Outside of your own department, things become a little more complex and foreign. Let’s start, literally, at the top.
Again depending on the nature of your university’s organizational structure and/or state law, your university is led by either a chancellor or a president. This university leader is responsible for everything that happens on your campus, to include not only academics, but also the budget for the institution, and absolutely everything that falls under the purview of your university. This leader sets institutional priorities, but also answers upward, in many state university systems, to a systemwide chancellor or president who is in charge of an entire state system. Your university chancellor or president might also deal with the state legislature (if you’re at a public university), and probably meets with a board of regents (essentially, guardians of the university, very often political appointees with ties to the university), while also maintaining relationships with the alumni that remain involved with (and hopefully donating to) your university. It’s unlikely that you’ll interact with the president or chancellor often, and when you do it’s likely to be at a large university event or possibly at a special forum.
At most universities a provost is the chief academic officer. In all the cases I’m aware of, the provost answers directly to the president or chancellor. This leader is responsible for everything having to do with academics, including both faculty and student academic concerns. Another way to think of the provost is as the leader of the deans (hang with me for a moment, I’m getting back to deans). Unlike the chancellor, who deals with everything from athletics to proposed legislation, the provost is focused on the university’s academic mission, and how to achieve that mission with an allotted budget. But even this “focus” is broad. Faculty members tend to think of “academics” as two things, teaching and research. But the provost, for example, is responsible for making sure, among many other things, that there are labs to conduct research in and classrooms available for instruction. Again, though, a junior faculty member’s level of interaction with a provost is likely to be minimal, at least on a day-to-day basis.

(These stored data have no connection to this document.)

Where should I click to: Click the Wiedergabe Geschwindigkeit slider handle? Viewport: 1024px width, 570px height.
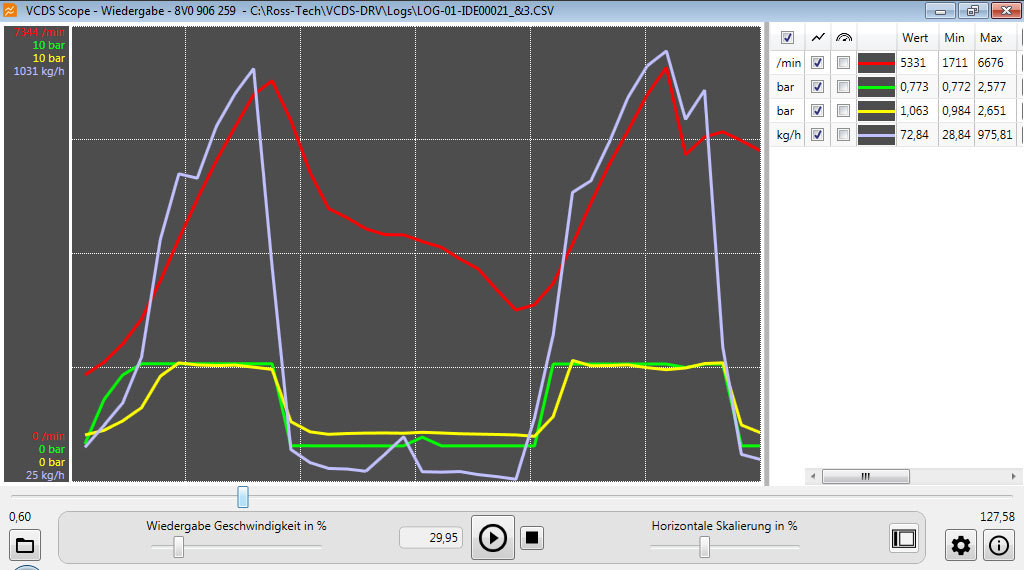pos(178,547)
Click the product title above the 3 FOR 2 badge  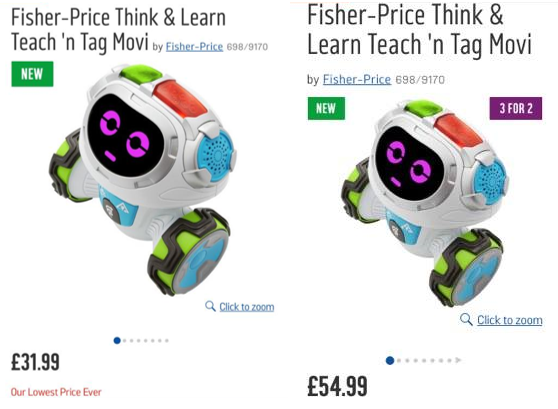tap(419, 29)
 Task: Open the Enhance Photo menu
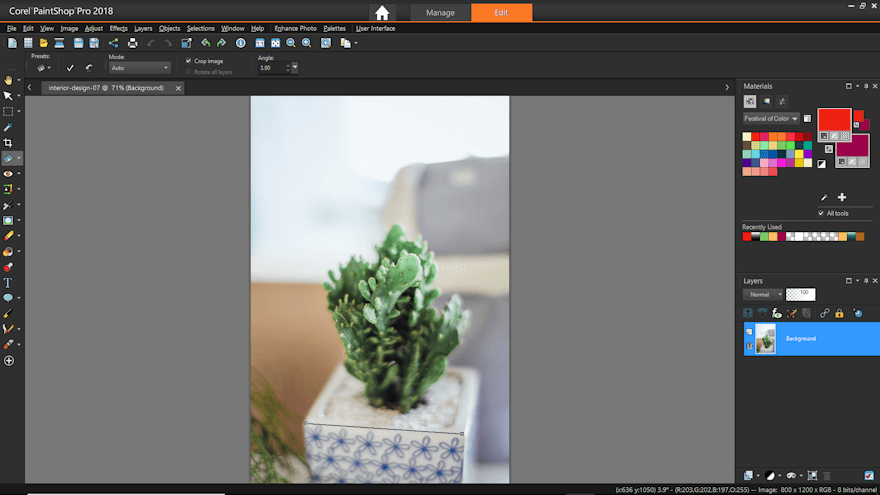[295, 28]
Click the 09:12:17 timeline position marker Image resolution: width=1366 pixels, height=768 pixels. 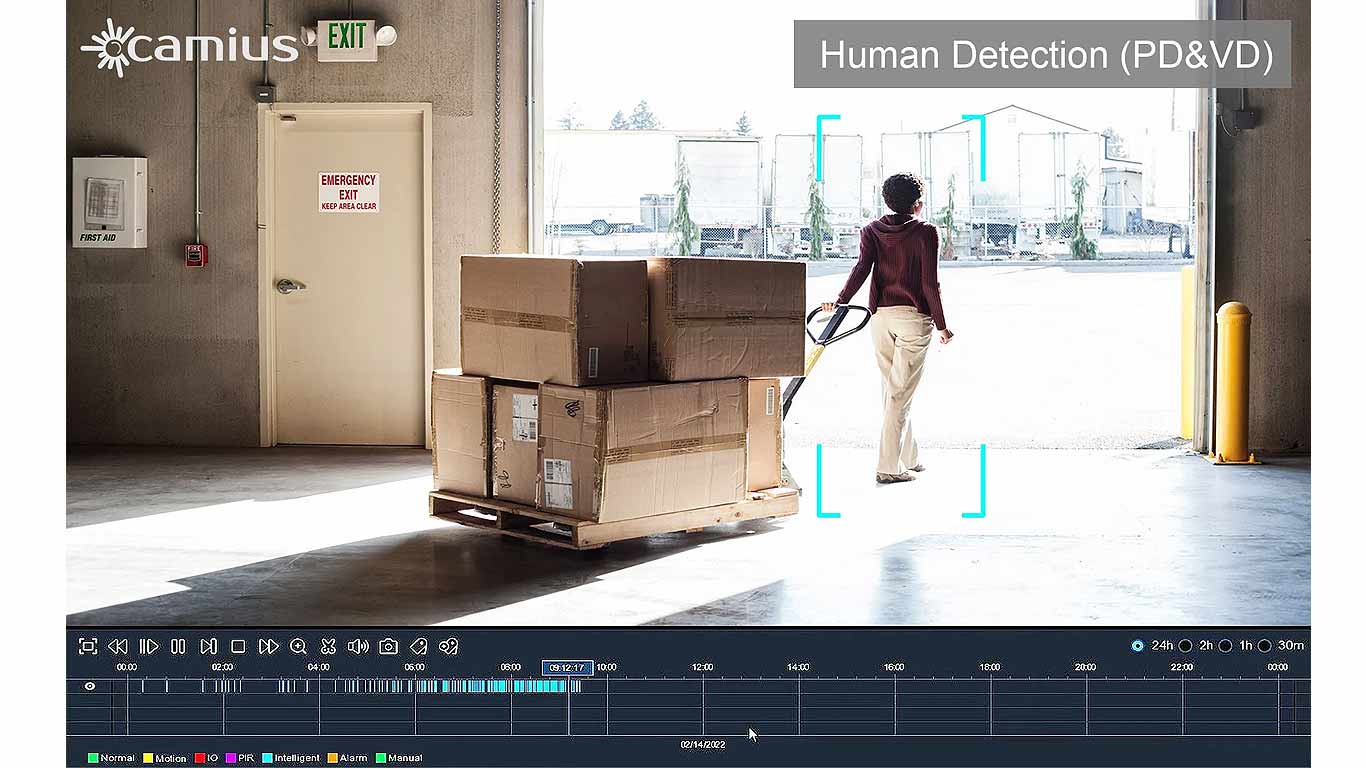pos(567,667)
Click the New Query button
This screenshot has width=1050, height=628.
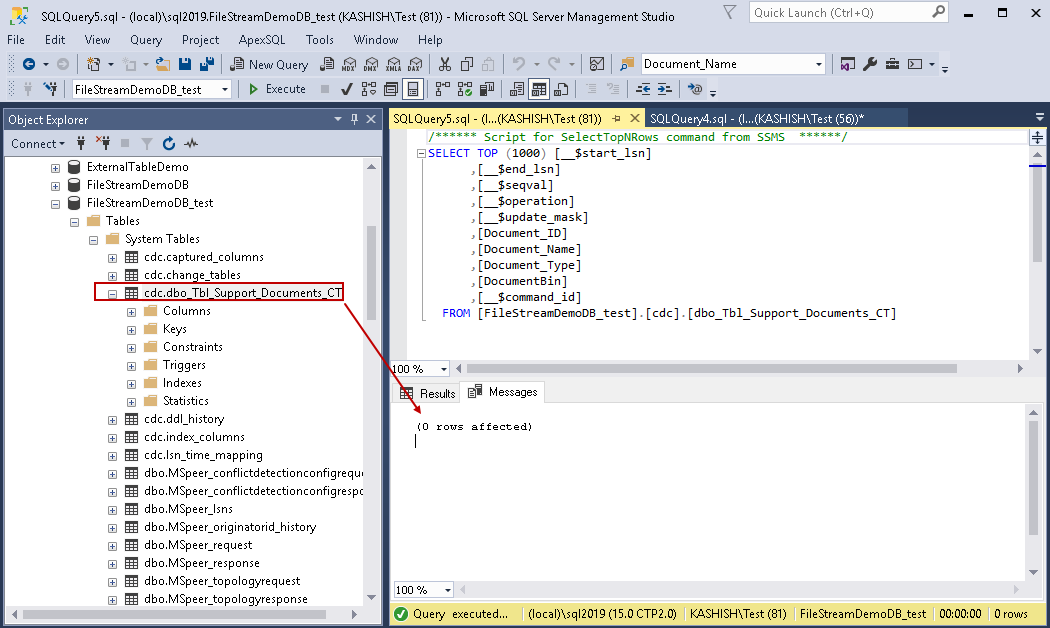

Later, when you go up for tenure, the provost will, in most systems weigh in on your case, once your file has been reviewed at departmental and college levels (again, depending on state law and/or your institution’s governance procedures).
Now we reach the college level, wherein the combination of allied departments that are organized together within a college are collectively led by a dean.
It is standard for interviewees who have made it to the "on campus" portion of the interview process to at some point meet with the dean of the college where the hiring department resides. It is an important meeting. Apart from your department head, the dean of your college will affect your career more directly than any other administrator. And yet, for many job applicants, their meetings with deans during job interviews may be the very first time that they have ever met a dean. And the candidate, as a result, might not even be very sure what a dean does, aside from being, uh, important. That was certainly my own case when I attended my first on-campus interviews.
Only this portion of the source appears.